**Data records**
━━━━

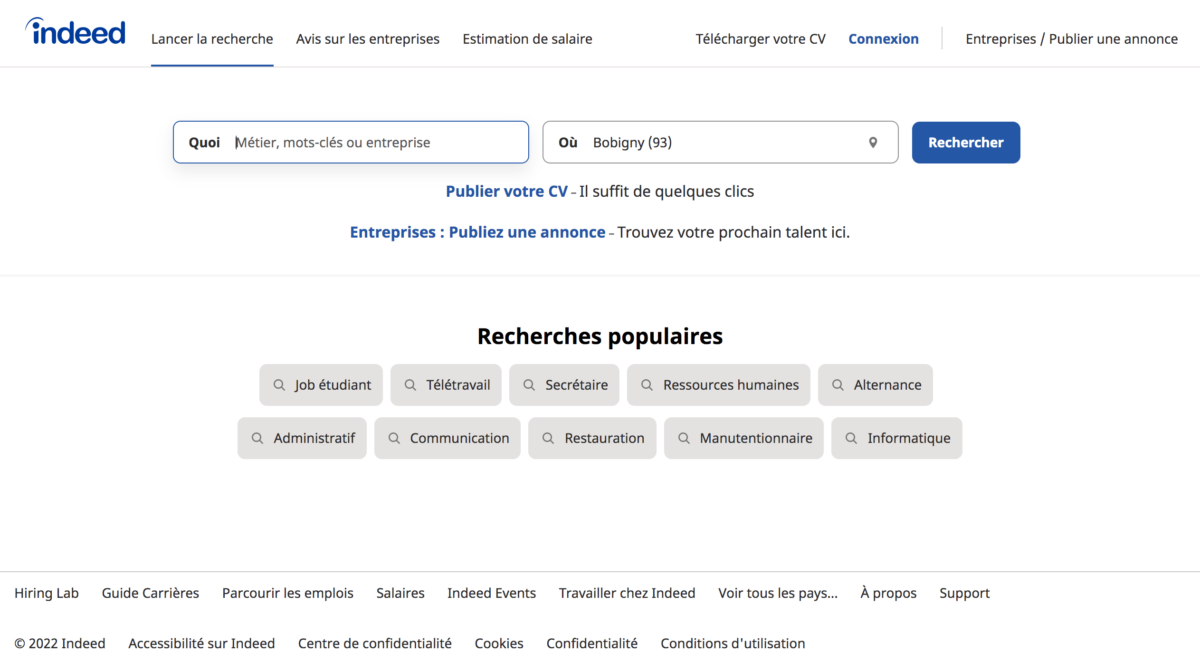Click the Rechercher button

(x=965, y=142)
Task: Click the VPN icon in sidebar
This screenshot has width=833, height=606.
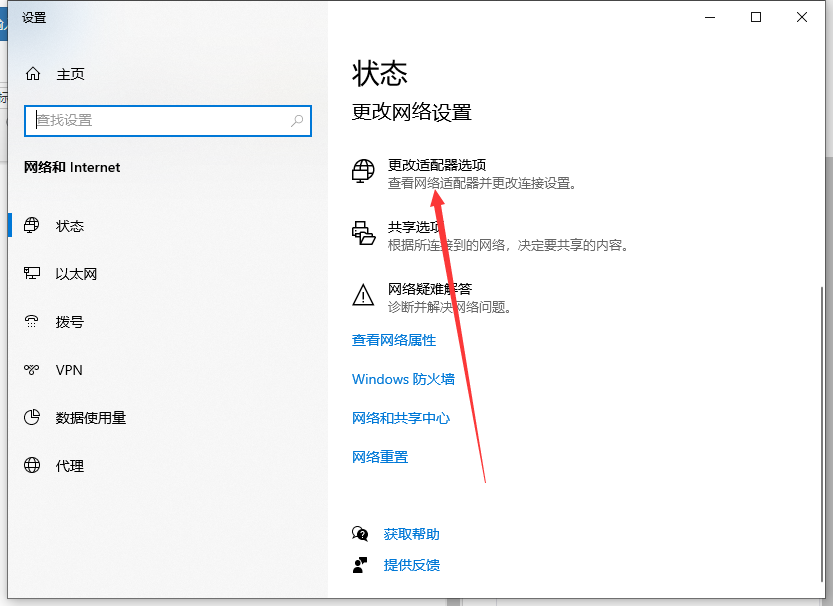Action: pyautogui.click(x=32, y=370)
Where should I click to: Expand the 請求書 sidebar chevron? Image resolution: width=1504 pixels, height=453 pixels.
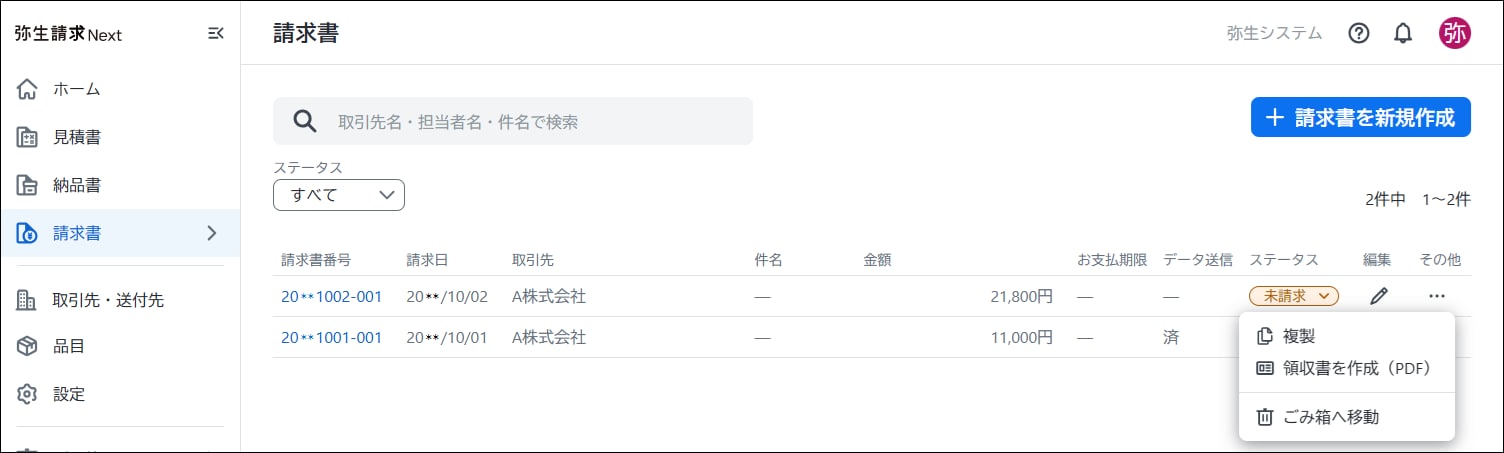(x=211, y=233)
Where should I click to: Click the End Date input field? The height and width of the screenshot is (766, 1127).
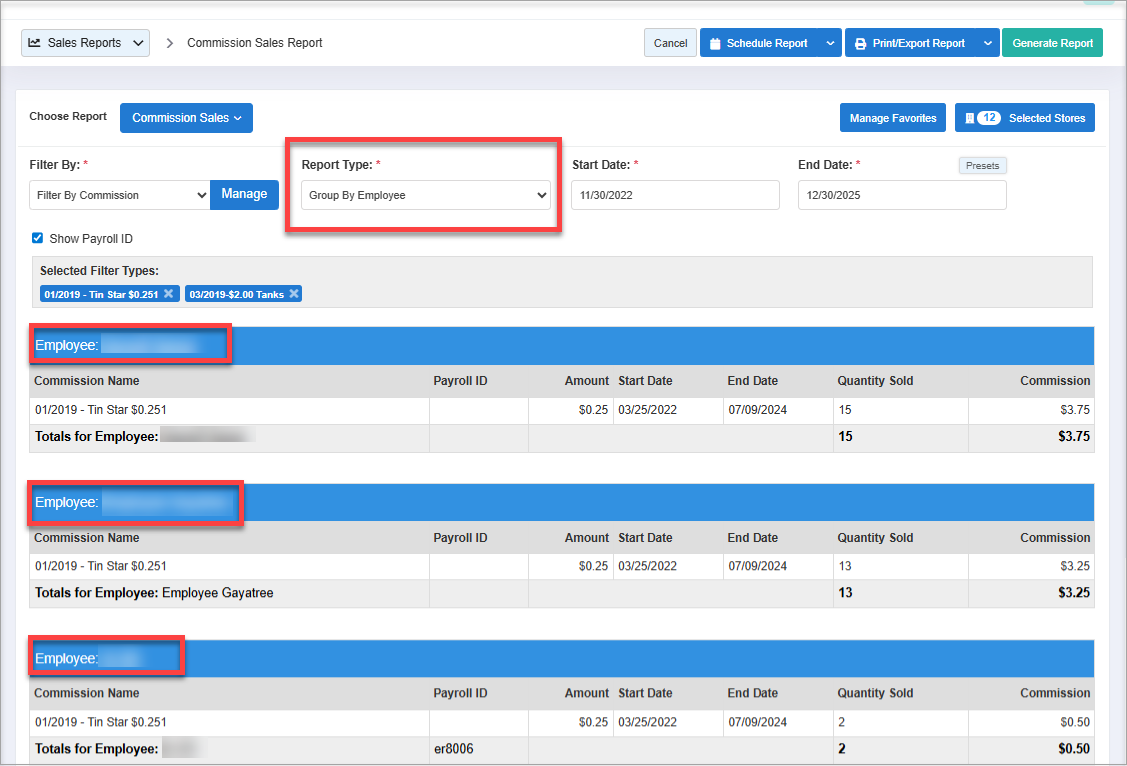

━━━━

**Task details**
The lines from the one holding "Task: Click the VPN icon in sidebar" through the end of the material above are to be echoed exactly, both ends included. Do not include pictures.

**Reply to the task**
Task: Click the VPN icon in sidebar
This screenshot has width=833, height=606.
Action: pyautogui.click(x=32, y=370)
Where should I click to: Expand the 請求書 sidebar chevron? Image resolution: width=1504 pixels, height=453 pixels.
(x=211, y=233)
Where should I click to: Click the End Date input field? The height and width of the screenshot is (766, 1127).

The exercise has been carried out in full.